Cysteine ligand swapping on a deletable loop of the [2Fe-2S] ferredoxin from Clostridium pasteurianum.

The [2Fe-2S] ferredoxin from Clostridium pasteurianum is unique among ferredoxins, both by its sequence and by the distribution of its cysteine residues (in positions 11, 14, 24, 56, and 60). In previous investigations, a combination of site-directed mutagenesis and of spectroscopic techniques showed that cysteines 11, 56, and 60 are ligands of the [2Fe-2S] cluster in the wild type protein and that cysteine 14 is not, but the status of cysteine 24 remained unclear. New mutated forms of this ferredoxin have been obtained and characterized. The data show that cysteine 24 is a ligand of the cluster in the wild type protein. When cysteine 24 is mutated into alanine, it is replaced as a cluster ligand by cysteine 14. The fourth ligand of the cluster can also be a cysteine residue newly introduced in position 16 when both cysteines 14 and 24 are replaced by alanine. These results suggest that the region encompassing cysteines 14 and 24 is a solvent-exposed flexible loop, in agreement with structure predictions. A number of nondeleterious deletions of variable length (3-14 residues) have been performed in the region of residues 17-32. The deletions were found to modify only marginally the spectroscopic properties of the [2Fe-2S] cluster but resulted in variations of its redox potential over a range of nearly 100 mV. This is the first instance of ligand swapping in a [2Fe-2S] protein, and the first time in any ferredoxin that a large loop has been excised from the structure without preventing the assembly of the iron-sulfur chromophore. Some of the molecular variants described here also highlight the similarities between the C. pasteurianum [2Fe-2S] ferredoxin and the 25 kDa subunit of the proton-translocating NADH: ubiquinone oxidoreductase of Paracoccus denitrificans.

Electrospray-ionization mass spectrometry of molecular variants of a [2Fe-2S] ferredoxin.

The [2Fe-2S] ferredoxin from Clostridium pasteurianum is a homodimeric protein of which each subunit contains one [2Fe-2S] cluster. In previous investigations, the five cysteine residues in positions 11, 14, 24, 56 and 60 had been mutated into serine or alanine. The wild type ferredoxin and several of its molecular variants have now been analyzed by electrospray-ionization mass spectrometry. In the negative-ion detection mode, depending on the infusion solvent used, molecular peaks attributable to the apoprotein, to the monomeric holoprotein, and to the dimeric holoprotein were detected in all cases.
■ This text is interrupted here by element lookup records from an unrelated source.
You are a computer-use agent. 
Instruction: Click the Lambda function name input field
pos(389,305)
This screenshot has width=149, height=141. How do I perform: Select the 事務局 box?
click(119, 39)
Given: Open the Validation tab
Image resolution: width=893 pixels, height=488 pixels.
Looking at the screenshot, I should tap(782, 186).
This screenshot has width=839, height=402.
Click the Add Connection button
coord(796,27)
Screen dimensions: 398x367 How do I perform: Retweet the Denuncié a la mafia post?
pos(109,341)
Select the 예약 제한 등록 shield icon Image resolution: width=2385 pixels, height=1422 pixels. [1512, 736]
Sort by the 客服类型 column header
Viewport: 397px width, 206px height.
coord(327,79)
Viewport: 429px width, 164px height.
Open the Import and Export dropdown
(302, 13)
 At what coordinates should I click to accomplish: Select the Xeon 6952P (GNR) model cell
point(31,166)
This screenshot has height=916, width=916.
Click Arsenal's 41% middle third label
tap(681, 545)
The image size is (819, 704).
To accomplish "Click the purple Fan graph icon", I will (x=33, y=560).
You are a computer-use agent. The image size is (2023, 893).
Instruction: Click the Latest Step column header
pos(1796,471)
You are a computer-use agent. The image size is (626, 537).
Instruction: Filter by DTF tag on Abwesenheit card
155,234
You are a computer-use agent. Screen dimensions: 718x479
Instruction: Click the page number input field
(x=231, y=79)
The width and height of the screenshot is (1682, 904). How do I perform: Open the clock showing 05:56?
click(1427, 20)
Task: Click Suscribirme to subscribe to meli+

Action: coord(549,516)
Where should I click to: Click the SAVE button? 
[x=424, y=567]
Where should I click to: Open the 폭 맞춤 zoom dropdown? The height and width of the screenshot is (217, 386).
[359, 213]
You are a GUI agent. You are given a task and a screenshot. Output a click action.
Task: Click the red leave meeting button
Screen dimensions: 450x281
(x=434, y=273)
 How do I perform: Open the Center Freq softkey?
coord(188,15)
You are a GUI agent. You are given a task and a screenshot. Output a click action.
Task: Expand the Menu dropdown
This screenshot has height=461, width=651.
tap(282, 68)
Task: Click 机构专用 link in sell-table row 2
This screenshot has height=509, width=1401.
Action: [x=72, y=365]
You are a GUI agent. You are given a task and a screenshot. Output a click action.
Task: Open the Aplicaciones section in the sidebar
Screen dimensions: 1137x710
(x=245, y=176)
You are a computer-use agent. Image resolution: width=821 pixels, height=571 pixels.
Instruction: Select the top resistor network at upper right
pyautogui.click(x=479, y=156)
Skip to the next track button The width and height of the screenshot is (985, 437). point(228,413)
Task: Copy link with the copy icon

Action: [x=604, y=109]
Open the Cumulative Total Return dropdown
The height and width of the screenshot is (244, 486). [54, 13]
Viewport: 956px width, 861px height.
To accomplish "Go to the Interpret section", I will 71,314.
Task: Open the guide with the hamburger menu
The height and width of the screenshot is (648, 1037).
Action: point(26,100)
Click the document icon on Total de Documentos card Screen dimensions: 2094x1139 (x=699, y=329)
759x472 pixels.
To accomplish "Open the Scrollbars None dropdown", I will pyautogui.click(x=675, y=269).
The data confirmed the presence of the expected mutations, showed that all of these proteins contain one [2Fe-2S] cluster per subunit, and indicated that the dimeric structure of these ferredoxins could be retained in the conditions of the electrospray ionization. This investigation establishes the power of electrospray-ionization mass spectrometry for the analysis of oligomeric proteins containing labile metal clusters.